§ **Exercise**
Repeat nothing but the lines below running from the one containing "Click the expand-all icon in tree panel" to the one containing "The width and". Keep both end lines.

§ **Data extract**
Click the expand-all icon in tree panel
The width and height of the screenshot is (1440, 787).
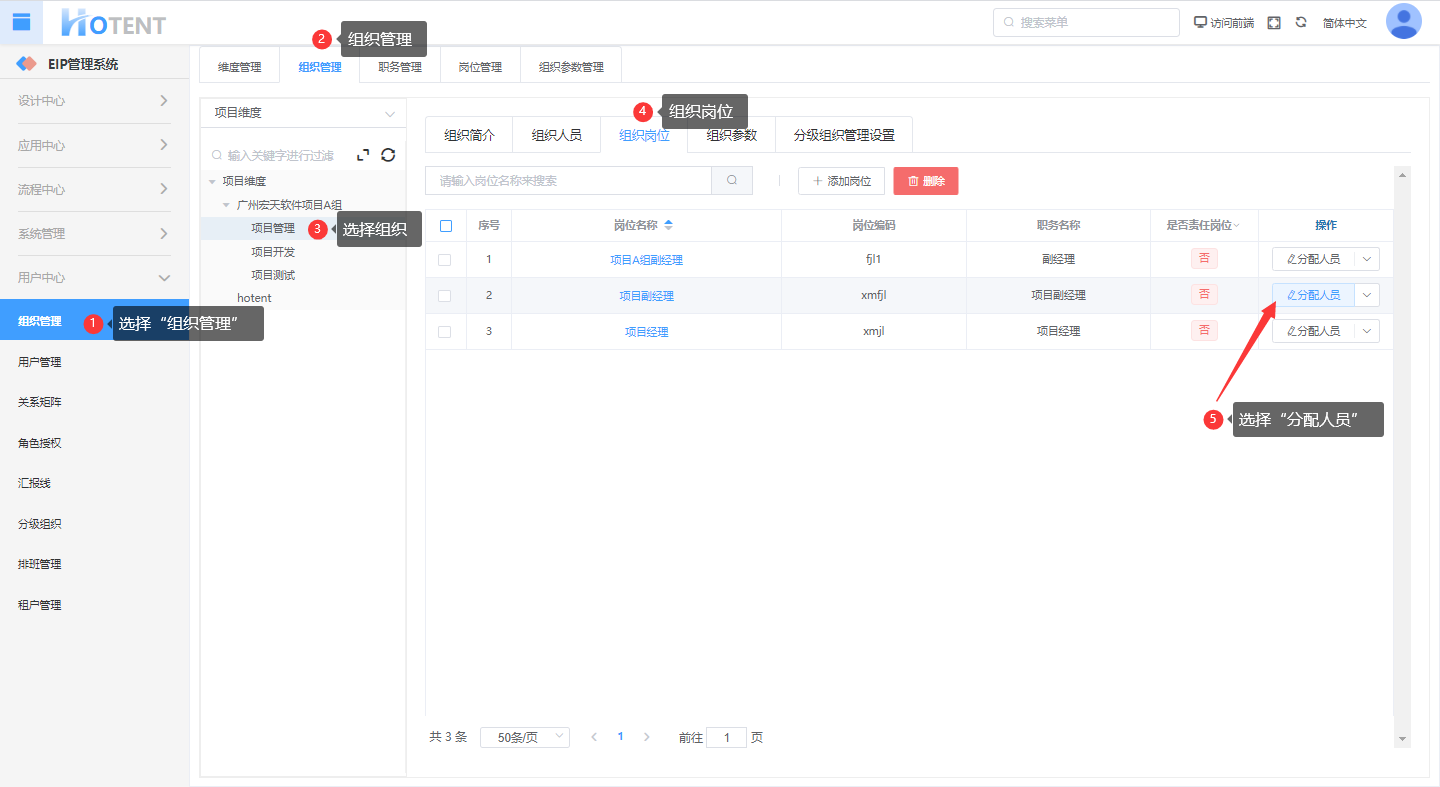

...

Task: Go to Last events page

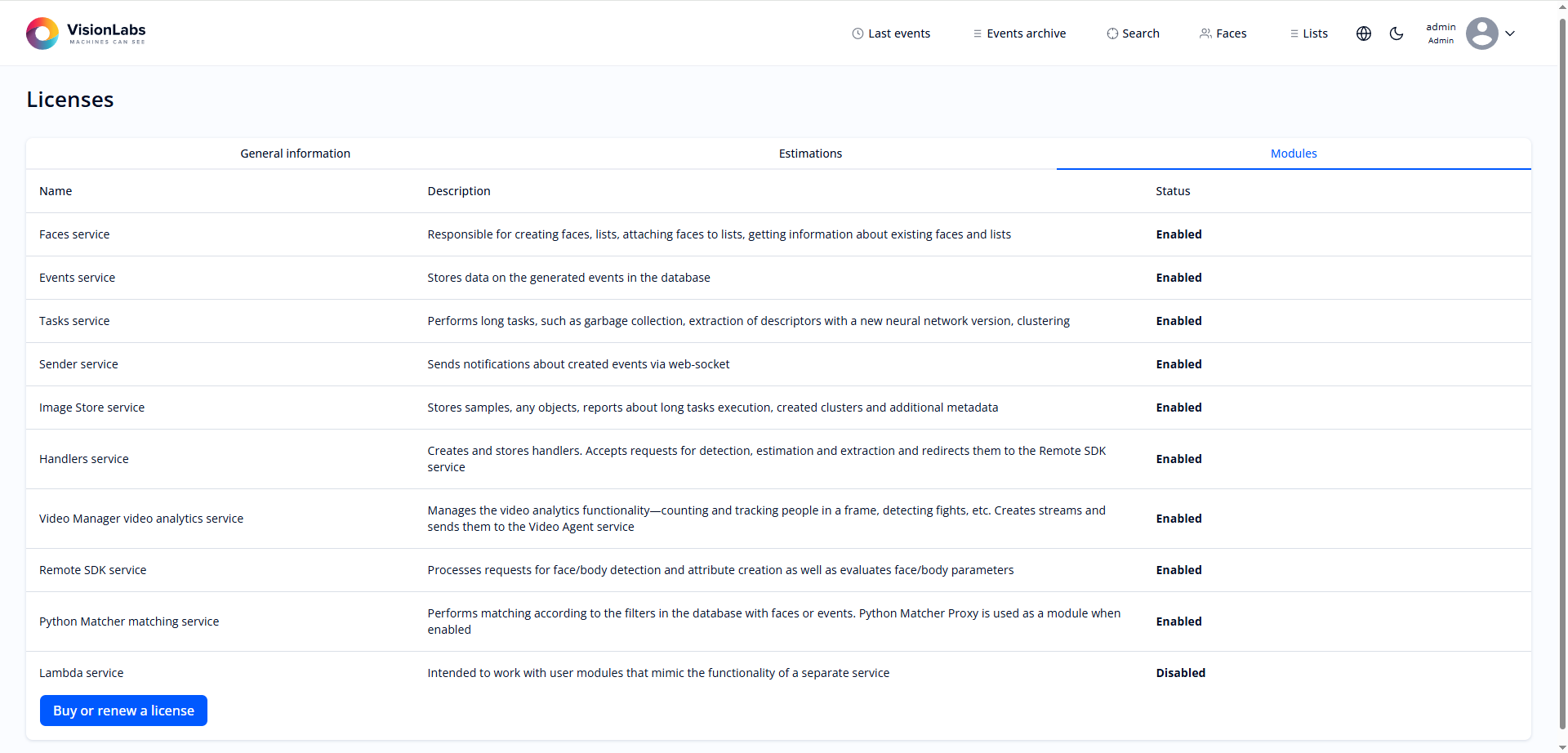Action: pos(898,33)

---

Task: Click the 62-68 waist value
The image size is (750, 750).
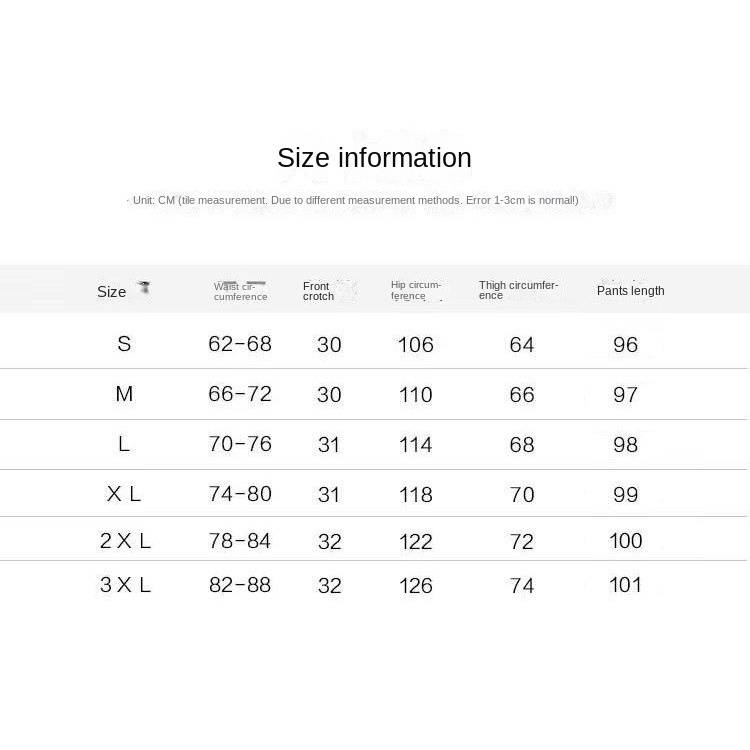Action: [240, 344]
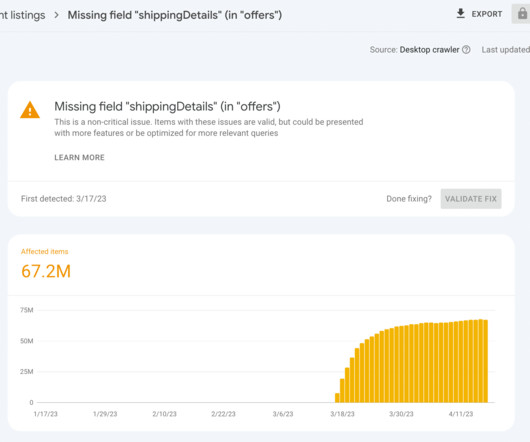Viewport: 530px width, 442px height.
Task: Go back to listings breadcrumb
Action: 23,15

§ **Response box**
Click the expand-all icon in tree panel
The width and height of the screenshot is (1440, 787).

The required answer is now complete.